Note that $$\frac{d}{dx} (\sin x - \cos x) = \sin x + \cos x$$

$$(\sin x - \cos x)^2 = 1 - \sin (2x)$$

$$\sin^2 (2x) = (1 - (\sin x - \cos x)^2)^2$$

$$\int \frac { \sin x + \cos x } { \sin^4 x + \cos^4 x } dx$$ $$= 2 \int \frac { \sin x + \cos x } {2 - ( 1 - (\sin x - \cos x)^2)^2 } dx$$

Let $$y = \sin x - \cos x$$, then $$(\sin x + \cos x ) dx = dy$$

$$= 2 \int \frac {1} {2 - ( 1 - y^2)^2 } dy$$

$$= 2 \int \frac {1} {(\sqrt{2})^2 - ( 1 - y^2)^2 } dy$$

$$= -2 \int \frac {1} {(y^2 - 1 + \sqrt{2})(y^2 - 1 - \sqrt{2}) } dy$$

Split the integrand by Partial Fractions. Evaluate the integral, back substitute and you're done.

- 5 years, 8 months ago

after this we can apply forcing integration by parts and then i got the answer....after furthr solving....

- 5 years, 8 months ago

I did the same thing yesterday.

- 5 years, 8 months ago

go to that post i posted ysterdae....

- 5 years, 8 months ago

IMPOSSIBLE! No dx anywhere to be found! :D

- 5 years, 8 months ago

Now it is there.. Thanks for pointing it out!

- 5 years, 8 months ago

Hey I got something like this so far... Integral( sint / 1 + (sin2t)^2 dt) .... I am not getting how to proceed from here ...

- 5 years, 8 months ago

How did you get sint in the numerator?

- 5 years, 8 months ago

How did you get this?

- 5 years, 8 months ago

No solutions.

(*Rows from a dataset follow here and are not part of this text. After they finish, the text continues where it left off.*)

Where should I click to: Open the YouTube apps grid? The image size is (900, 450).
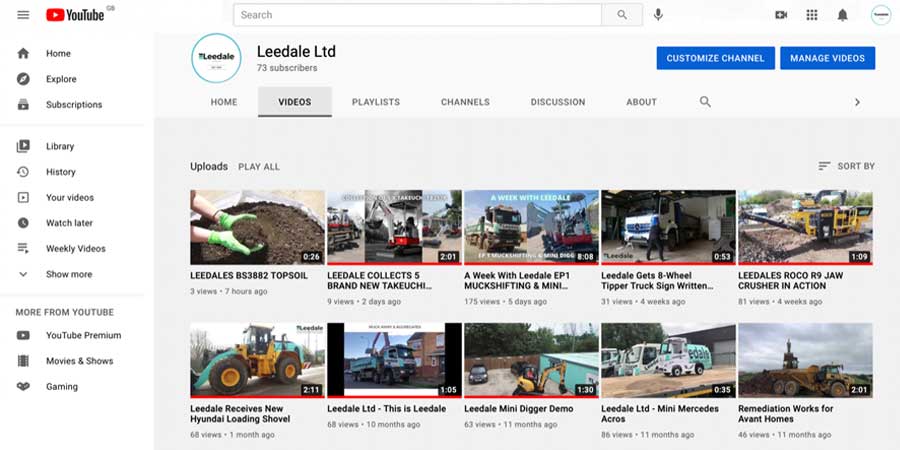tap(811, 15)
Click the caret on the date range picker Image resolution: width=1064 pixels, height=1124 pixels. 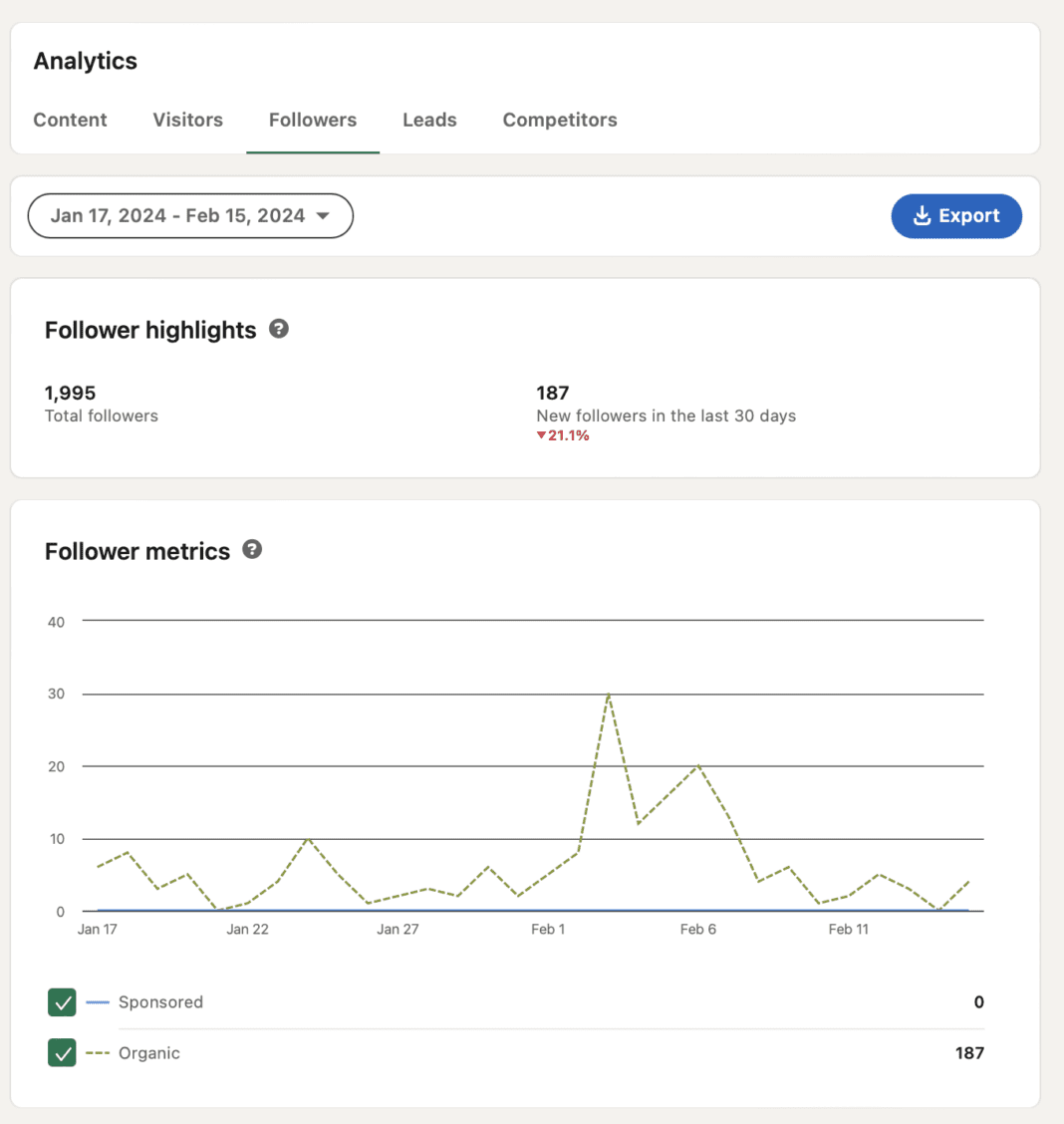324,215
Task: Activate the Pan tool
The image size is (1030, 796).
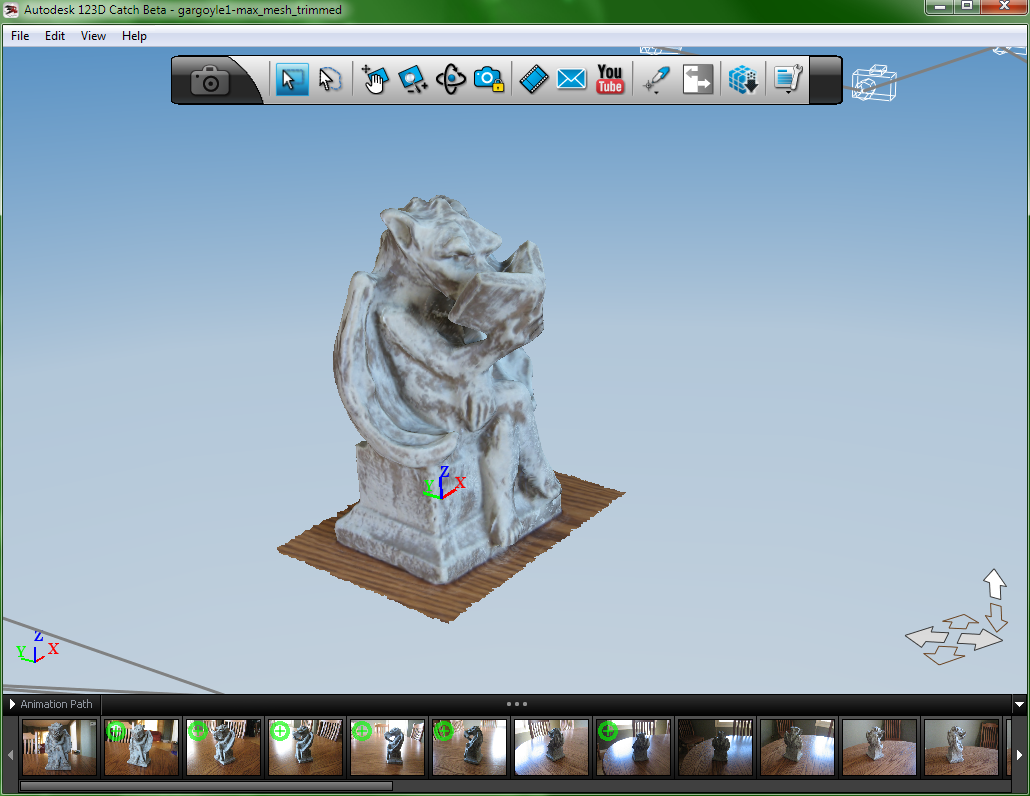Action: point(376,79)
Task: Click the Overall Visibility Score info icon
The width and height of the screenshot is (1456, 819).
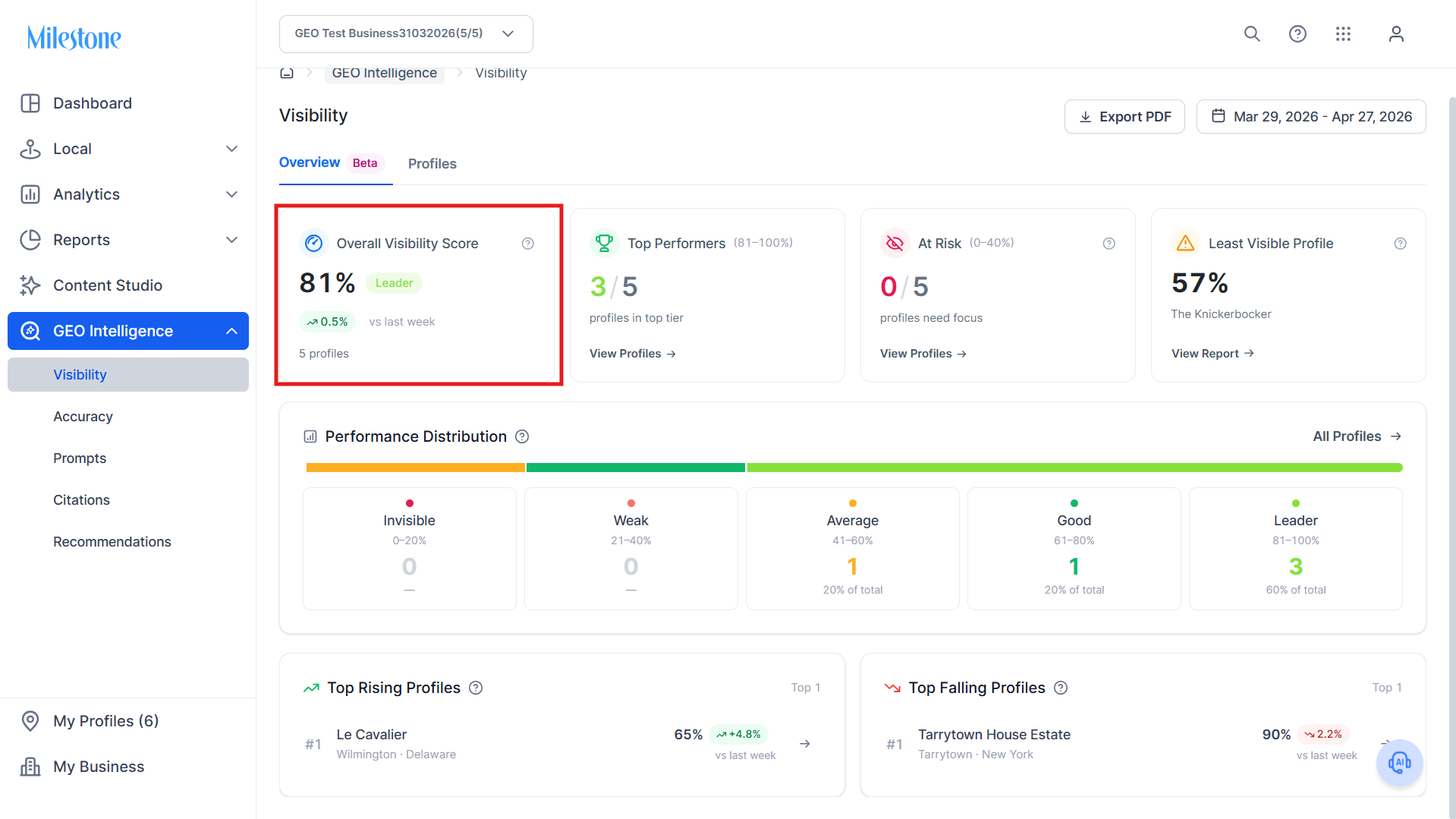Action: click(x=528, y=244)
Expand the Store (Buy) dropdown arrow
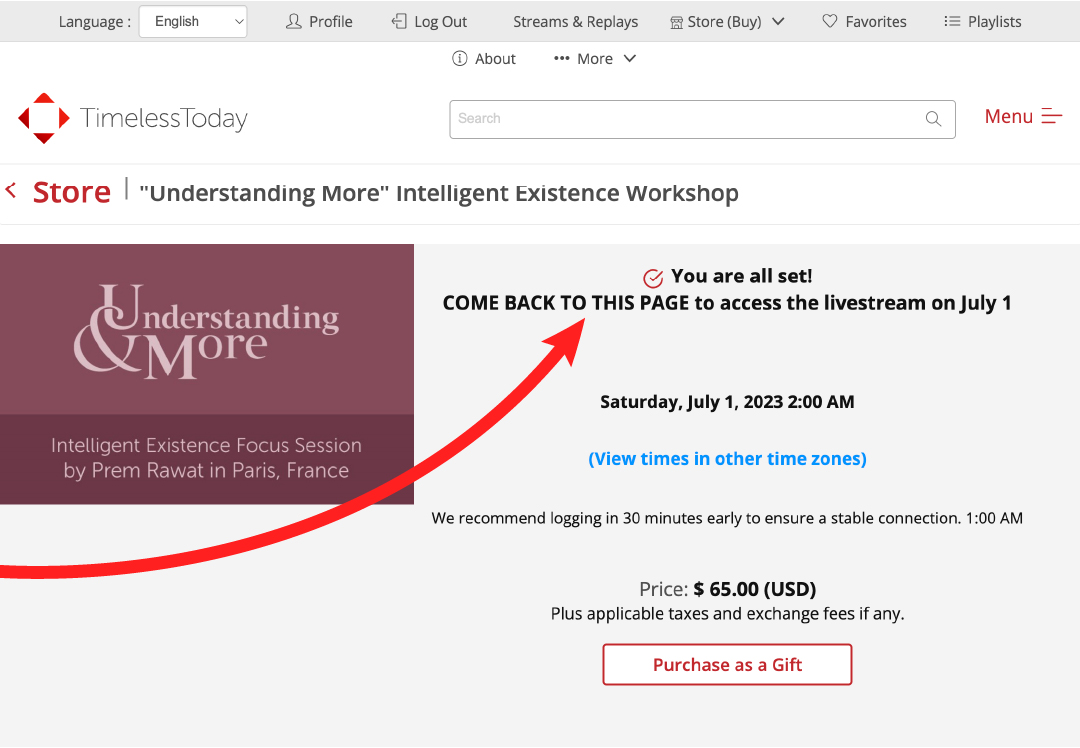This screenshot has width=1080, height=748. (778, 21)
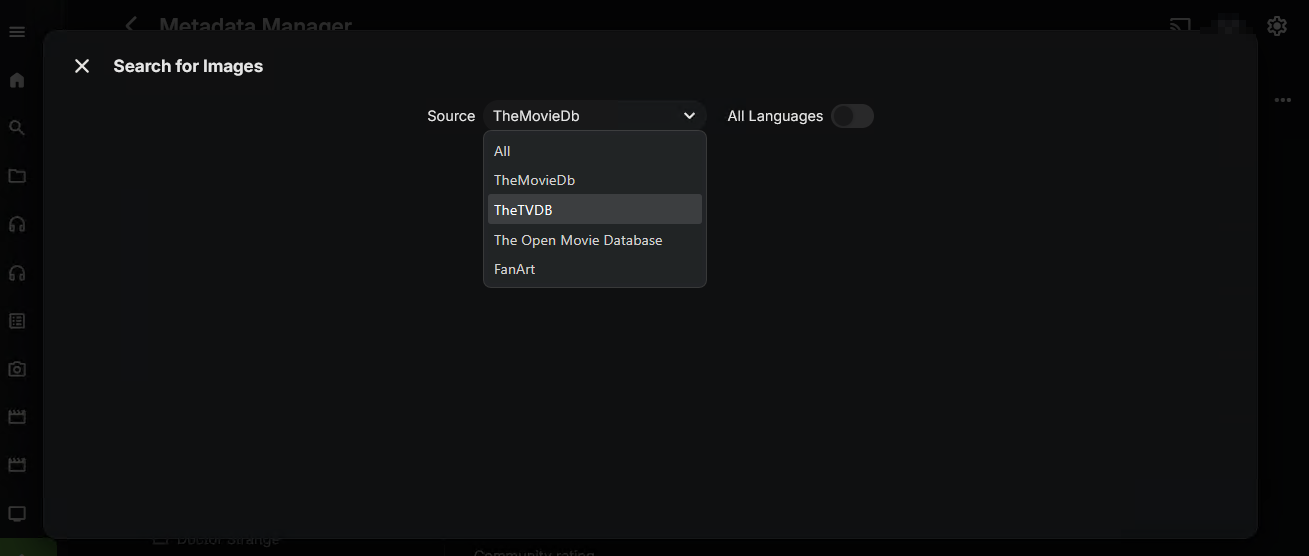Go to Home via the sidebar house icon
This screenshot has width=1309, height=556.
[17, 80]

Can the brilliant staff help me out?

- 5 years, 8 months ago

hey....Aditya m so sorry tried alot but m stuck at the same step over which i was before.......still trying....:(

- 5 years, 8 months ago

Sure. No problem.

- 5 years, 8 months ago

:)

- 5 years, 8 months ago

Hi Aditya, this is a tricky question but it can be solved easily. Just separate the given integral in two different integrals, first whose numerator is sinx plus second integral whose numerator is cosx while the denominator remains the same (sin^4x + cos^4x). now put t=cosx in first integral and u= sinx in second. Both can be done separately to obtaion the answer. Very goooooooood question!!!!!!!11

- 5 years, 8 months ago

I have tried that method too,but still I have to encounter a weird and complex expression.

- 5 years, 8 months ago

I got an answer......but dont know how to write it in latex.....what to do???/

- 5 years, 8 months ago

just write it in fragments, I will understand.

- 5 years, 8 months ago

i got

-1/2* (1/sinx-cosx) + 1/4 * {ln (sinx-cosx-1/sinx+cosx+1)} +1/(sinx-cosx)(2sin^2cos^2)

- 5 years, 8 months ago

No that is not the answer.. But I would like to see your working, as to how you derived the above solution.

- 5 years, 8 months ago

You can scan the paper where you have worked it out, and post it in the discussions?

- 5 years, 8 months ago

ok i'll do that but u have to wait as i have to fair it out

will u w8?

- 5 years, 8 months ago

Yeah I will wait.

- 5 years, 8 months ago

- 5 years, 8 months ago

Hi,

- 5 years, 8 months ago

NOPE...:().....!!! any integration does not follows by a differentiation ......there was a formula for that very step ....in by text book.....i took resort to that formula.......:)

- 5 years, 8 months ago

Text books can be wrong. What I meant was differentiating your answer and see if it matches with the question.

- 5 years, 8 months ago

oh...!!...many one do this and even me too...that is the easiest way to check whether it is right or wrong....but Aditya P. pointed out my mistakes.....thanks him....

- 5 years, 8 months ago

Wrong.

- 5 years, 8 months ago

The last steps are WRONG!! Check it yourself.

- 5 years, 8 months ago

oh...sorry...sorry....i mistook doing hastily...

- 5 years, 8 months ago

Well, the link you provide is too clumsy. I would appreciate it if someone posts the solution with precision.

- 5 years, 8 months ago

here is the full solution......please let me know if there is any wrong in this solution..........HOPE THIS HELPS..............THE FINAL STEP,YOU CAN SEE,HERE........THANX...

- 5 years, 8 months ago

Also the solution you have proposed is wrong yet. The last step is wrong. If you analyse your solution carefully, you will notice that you have written $$sin^2(2x)$$ as $$[1-(sinx-cosx)^2]$$ which is arguably wrong and the correct representation should be : $$[1-(sinx-cosx)^2]^2$$

- 5 years, 8 months ago

thanks for pointing out mistakes......sorry for this mistake.....then you have got the answer as ,i see, you have understood how to proceed......once again saying sorry for mistake ....in future i take oath to check my answer throughly ......

- 5 years, 8 months ago

No, I have not yet got the answer.

- 5 years, 8 months ago

I already knew these steps you put up here, but they did not take me anywhere close to the answer.

- 5 years, 8 months ago

I think you are missing the limits here.

- 5 years, 8 months ago

Huh? Indefinite integration!!

- 5 years, 8 months ago

what limits has to do with this question?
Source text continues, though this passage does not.